From 4dff3ff005b47befd3e4a903b08d5b4bdbef6ae3 Mon Sep 17 00:00:00 2001
From: Georg Lehmann <dadschoorse@gmail.com>
Date: Thu, 29 Sep 2022 17:36:55 +0200
Subject: [PATCH] nir/opt_algebraic: Optimize open coded bfm.
MIME-Version: 1.0
Content-Type: text/plain; charset=UTF-8
Content-Transfer-Encoding: 8bit

Foz-DB Navi21:
Totals from 1553 (1.15% of 134913) affected shaders:
SpillVGPRs: 2246 -> 2223 (-1.02%); split: -1.42%, +0.40%
CodeSize: 10409156 -> 10410720 (+0.02%); split: -0.03%, +0.04%
Instrs: 1899725 -> 1898773 (-0.05%); split: -0.07%, +0.02%
Latency: 71225814 -> 71118314 (-0.15%); split: -0.21%, +0.06%
InvThroughput: 13384926 -> 13330369 (-0.41%); split: -0.47%, +0.06%
VClause: 38309 -> 38284 (-0.07%); split: -0.17%, +0.11%
SClause: 70743 -> 70706 (-0.05%)
Copies: 167296 -> 167230 (-0.04%); split: -0.28%, +0.24%
Branches: 42446 -> 42444 (-0.00%); split: -0.01%, +0.00%
PreVGPRs: 95191 -> 95188 (-0.00%)

Some minor instructions count regressions in parallel-rdp
because v_bfm_b32 can't use SDWA, but overall an improvement.
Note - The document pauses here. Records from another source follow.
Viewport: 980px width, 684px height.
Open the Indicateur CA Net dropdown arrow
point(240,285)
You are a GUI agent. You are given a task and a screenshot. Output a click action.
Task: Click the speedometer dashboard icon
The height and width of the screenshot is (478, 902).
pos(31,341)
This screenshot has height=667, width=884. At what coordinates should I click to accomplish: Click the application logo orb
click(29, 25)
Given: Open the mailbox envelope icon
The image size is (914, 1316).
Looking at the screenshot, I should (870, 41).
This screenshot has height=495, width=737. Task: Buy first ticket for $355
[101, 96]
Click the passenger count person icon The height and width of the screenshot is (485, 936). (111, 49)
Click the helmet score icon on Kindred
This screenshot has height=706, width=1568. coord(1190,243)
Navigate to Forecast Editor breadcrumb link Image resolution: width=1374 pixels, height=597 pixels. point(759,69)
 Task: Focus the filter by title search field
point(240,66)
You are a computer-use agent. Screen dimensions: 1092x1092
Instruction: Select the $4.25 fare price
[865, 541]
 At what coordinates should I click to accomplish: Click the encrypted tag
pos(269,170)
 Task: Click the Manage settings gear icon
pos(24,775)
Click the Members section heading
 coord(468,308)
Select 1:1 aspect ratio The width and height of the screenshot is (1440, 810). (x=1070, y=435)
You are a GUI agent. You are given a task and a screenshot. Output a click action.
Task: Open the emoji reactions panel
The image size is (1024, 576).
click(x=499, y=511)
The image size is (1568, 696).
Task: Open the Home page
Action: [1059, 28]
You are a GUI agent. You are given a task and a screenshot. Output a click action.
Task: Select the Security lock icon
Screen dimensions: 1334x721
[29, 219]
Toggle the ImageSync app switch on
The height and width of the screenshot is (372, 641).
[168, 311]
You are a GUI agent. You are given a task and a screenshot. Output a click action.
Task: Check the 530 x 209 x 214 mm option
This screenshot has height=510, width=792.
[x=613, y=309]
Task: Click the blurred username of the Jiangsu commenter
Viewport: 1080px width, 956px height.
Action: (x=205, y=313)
Signed-off-by: Georg Lehmann <dadschoorse@gmail.com>
Reviewed-by: Daniel Schürmann <daniel@schuermann.dev>
Acked-by: Alyssa Rosenzweig <alyssa@rosenzweig.io>
Part-of: <https://gitlab.freedesktop.org/mesa/mesa/-/merge_requests/18887>
---
 src/compiler/nir/nir_opt_algebraic.py | 4 ++++
 1 file changed, 4 insertions(+)

diff --git a/src/compiler/nir/nir_opt_algebraic.py b/src/compiler/nir/nir_opt_algebraic.py
index 86c01f49ee8..1f9b0915078 100644
--- a/src/compiler/nir/nir_opt_algebraic.py
+++ b/src/compiler/nir/nir_opt_algebraic.py
@@ -1924,6 +1924,10 @@ optimizations.extend([
    (('bfm', ('umin', 'width', ('iadd', 32, ('ineg', ('iand', 31, 'offset')))), 'offset'),
     ('bfm', 'width', 'offset')),
 
+   # open-coded BFM
+   (('iadd@32', ('ishl', 1, a), -1), ('bfm', a, 0), 'options->lower_bitfield_insert_to_bitfield_select || options->lower_bitfield_insert'),
+   (('ishl', ('bfm', a, 0), b), ('bfm', a, b)),
+
    # Section 8.8 (Integer Functions) of the GLSL 4.60 spec says:
    #
    #    If bits is zero, the result will be zero.